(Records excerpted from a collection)
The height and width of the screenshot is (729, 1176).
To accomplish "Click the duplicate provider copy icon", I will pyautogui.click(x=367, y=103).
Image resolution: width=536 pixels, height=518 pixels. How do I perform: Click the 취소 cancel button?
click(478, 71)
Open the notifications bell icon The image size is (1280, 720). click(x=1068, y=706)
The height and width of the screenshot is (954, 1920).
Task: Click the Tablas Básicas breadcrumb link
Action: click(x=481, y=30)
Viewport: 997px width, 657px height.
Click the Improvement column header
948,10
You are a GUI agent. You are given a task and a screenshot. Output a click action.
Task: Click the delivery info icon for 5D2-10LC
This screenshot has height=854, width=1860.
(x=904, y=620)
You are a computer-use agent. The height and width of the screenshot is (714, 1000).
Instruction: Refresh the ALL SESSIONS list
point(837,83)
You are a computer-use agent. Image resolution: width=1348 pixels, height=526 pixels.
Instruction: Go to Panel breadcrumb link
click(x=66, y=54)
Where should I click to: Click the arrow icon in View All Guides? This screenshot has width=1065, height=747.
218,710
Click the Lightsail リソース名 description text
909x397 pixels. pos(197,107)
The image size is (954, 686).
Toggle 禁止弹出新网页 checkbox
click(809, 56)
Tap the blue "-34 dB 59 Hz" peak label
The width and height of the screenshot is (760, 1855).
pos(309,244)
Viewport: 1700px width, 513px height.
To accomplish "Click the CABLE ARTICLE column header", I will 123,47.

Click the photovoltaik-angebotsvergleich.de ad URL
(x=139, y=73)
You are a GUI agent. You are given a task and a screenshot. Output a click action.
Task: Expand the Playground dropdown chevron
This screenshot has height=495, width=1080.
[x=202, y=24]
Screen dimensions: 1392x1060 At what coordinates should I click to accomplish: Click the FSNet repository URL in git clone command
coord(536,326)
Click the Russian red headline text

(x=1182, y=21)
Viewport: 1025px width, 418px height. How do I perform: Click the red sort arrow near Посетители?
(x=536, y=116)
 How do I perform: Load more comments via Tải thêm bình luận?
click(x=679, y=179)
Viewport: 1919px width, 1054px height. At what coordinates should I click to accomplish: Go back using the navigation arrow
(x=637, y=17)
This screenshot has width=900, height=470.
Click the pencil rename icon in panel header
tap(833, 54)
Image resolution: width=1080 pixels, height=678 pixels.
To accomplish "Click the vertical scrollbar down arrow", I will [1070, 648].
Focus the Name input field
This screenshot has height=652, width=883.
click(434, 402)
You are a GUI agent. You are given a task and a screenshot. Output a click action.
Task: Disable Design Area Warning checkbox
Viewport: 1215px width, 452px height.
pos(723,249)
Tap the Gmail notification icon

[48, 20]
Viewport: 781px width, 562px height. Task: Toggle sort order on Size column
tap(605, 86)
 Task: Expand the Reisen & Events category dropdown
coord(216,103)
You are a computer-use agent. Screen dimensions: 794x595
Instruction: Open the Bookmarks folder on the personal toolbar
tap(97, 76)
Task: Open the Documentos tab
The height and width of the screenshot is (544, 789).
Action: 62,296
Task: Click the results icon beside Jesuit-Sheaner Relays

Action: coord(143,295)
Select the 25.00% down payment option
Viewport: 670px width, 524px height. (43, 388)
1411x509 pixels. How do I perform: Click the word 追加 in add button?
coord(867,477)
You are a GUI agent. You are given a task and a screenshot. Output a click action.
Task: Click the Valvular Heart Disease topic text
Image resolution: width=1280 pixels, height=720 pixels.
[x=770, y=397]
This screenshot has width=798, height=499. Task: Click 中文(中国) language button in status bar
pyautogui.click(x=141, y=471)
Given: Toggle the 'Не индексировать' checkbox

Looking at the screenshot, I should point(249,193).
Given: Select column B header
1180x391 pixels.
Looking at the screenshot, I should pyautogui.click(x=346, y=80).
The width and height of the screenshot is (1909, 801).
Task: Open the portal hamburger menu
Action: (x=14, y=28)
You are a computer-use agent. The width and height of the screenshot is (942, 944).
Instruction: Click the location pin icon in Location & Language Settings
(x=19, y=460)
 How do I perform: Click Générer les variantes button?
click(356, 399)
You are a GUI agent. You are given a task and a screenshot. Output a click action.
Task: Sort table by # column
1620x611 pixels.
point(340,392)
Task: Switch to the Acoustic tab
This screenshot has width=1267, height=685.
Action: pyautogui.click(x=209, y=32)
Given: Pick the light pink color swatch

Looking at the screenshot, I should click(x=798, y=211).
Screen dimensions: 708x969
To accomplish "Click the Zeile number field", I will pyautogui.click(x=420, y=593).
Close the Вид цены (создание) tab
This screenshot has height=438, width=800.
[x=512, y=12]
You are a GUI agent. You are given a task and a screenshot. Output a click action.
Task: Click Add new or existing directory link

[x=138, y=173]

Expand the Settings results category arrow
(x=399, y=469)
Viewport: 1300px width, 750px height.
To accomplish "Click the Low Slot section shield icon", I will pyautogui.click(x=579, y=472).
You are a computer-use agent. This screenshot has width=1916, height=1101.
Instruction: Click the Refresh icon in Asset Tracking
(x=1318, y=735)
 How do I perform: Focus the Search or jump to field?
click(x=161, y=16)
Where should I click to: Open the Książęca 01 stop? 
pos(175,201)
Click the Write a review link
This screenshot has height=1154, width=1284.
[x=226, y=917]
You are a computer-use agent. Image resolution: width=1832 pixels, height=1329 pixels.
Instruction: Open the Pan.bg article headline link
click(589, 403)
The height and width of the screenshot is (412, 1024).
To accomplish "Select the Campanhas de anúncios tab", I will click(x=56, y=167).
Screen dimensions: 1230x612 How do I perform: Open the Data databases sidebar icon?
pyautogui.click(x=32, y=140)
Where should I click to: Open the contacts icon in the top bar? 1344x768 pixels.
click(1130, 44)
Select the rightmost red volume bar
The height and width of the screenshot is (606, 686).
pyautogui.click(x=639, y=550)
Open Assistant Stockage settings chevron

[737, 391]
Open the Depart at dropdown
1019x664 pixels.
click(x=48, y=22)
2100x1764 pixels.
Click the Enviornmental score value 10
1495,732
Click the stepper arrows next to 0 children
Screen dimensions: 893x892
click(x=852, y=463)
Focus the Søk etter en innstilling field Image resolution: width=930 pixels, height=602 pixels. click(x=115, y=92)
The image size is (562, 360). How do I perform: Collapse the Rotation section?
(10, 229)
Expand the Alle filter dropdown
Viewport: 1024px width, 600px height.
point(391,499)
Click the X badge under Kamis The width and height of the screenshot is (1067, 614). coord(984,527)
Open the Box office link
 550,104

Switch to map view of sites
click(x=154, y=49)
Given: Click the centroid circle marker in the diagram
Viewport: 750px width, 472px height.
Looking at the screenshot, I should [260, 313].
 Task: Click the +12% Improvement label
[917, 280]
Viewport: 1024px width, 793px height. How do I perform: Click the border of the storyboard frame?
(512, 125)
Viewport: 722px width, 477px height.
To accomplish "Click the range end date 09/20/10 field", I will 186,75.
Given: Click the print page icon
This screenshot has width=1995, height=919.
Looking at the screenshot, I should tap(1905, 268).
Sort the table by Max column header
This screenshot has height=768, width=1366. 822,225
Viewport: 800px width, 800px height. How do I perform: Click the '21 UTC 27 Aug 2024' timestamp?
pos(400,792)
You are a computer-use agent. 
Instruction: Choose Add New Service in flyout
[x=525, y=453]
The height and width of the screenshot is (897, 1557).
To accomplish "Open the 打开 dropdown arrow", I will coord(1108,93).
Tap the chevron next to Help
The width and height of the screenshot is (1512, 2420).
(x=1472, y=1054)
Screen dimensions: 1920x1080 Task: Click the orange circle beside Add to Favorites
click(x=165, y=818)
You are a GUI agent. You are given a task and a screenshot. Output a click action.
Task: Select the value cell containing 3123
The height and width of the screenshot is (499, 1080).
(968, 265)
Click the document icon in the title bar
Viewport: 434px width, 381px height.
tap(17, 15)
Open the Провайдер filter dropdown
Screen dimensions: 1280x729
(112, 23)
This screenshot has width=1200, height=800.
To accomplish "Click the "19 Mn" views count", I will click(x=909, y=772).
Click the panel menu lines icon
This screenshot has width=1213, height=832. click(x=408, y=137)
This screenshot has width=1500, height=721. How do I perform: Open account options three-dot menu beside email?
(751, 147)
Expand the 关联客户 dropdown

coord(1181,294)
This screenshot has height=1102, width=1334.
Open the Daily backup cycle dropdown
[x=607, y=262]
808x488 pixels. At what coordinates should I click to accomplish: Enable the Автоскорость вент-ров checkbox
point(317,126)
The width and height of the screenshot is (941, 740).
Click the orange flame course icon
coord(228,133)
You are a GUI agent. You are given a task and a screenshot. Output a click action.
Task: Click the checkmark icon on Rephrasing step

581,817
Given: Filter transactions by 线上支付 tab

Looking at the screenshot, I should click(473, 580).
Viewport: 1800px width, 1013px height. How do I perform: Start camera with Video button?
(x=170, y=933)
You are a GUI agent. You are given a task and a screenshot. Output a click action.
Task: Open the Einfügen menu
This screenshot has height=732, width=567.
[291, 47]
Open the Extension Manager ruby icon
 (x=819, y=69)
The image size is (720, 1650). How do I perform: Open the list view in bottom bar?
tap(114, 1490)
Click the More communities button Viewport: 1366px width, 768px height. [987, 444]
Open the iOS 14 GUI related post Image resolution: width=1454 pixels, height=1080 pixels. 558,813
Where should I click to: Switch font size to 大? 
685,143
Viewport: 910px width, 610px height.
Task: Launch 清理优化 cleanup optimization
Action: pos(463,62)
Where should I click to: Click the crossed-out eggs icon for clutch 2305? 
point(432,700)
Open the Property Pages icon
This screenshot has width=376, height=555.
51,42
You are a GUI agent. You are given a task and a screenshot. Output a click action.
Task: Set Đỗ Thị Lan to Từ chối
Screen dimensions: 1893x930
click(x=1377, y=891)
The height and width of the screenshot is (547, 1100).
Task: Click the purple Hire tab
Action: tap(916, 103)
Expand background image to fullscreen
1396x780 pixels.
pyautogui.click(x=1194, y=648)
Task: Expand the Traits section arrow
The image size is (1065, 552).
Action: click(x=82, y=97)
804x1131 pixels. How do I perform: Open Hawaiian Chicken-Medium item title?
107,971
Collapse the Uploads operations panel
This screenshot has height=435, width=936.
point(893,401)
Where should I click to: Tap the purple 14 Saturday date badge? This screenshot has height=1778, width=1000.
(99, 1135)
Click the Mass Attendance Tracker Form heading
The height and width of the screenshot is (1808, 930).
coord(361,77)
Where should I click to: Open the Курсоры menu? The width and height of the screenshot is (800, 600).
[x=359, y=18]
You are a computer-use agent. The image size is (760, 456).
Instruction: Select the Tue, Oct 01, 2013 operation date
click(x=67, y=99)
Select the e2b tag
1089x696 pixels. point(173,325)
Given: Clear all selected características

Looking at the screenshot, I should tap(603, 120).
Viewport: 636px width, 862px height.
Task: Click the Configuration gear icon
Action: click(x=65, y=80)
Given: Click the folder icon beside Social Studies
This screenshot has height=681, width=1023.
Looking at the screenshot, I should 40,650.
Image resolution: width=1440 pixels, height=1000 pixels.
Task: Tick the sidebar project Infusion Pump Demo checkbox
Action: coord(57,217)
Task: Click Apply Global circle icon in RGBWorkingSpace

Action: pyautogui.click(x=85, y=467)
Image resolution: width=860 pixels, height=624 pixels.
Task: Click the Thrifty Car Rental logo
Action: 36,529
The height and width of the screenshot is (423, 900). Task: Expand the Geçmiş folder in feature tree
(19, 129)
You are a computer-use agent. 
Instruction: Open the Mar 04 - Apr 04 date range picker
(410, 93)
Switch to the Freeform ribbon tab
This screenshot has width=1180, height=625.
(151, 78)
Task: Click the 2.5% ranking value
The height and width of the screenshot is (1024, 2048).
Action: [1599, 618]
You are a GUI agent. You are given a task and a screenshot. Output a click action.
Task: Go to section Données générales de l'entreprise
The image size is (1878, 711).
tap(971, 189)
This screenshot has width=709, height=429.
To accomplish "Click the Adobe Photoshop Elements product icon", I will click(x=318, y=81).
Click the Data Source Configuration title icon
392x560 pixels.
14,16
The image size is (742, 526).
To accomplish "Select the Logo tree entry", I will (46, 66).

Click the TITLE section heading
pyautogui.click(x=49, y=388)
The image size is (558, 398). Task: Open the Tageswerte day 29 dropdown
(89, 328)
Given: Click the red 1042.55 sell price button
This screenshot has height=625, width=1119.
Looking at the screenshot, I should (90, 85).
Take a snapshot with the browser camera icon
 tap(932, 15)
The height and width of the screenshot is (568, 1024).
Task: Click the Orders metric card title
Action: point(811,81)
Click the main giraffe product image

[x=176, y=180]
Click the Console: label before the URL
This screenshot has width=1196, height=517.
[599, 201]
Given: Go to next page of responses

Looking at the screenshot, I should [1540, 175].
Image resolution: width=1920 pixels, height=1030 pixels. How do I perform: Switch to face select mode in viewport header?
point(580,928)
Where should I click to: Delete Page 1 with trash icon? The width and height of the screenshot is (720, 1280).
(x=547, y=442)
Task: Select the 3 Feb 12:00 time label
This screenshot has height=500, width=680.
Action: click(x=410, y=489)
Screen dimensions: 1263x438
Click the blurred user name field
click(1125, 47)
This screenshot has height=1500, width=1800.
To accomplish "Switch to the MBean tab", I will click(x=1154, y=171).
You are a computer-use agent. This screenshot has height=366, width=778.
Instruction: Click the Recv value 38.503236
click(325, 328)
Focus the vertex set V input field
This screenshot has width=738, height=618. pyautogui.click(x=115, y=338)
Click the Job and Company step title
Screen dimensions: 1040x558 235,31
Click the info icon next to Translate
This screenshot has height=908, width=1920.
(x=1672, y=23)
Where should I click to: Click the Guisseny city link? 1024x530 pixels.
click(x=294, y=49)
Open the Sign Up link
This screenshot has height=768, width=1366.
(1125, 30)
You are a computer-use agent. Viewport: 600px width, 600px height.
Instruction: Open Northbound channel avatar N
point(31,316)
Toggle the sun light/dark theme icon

# What is being asked:
"info" is the string to look for; please copy every line of the records above where it appears.

# Exercise solution:
Task: Click the delivery info icon for 5D2-10LC
Click the info icon next to Translate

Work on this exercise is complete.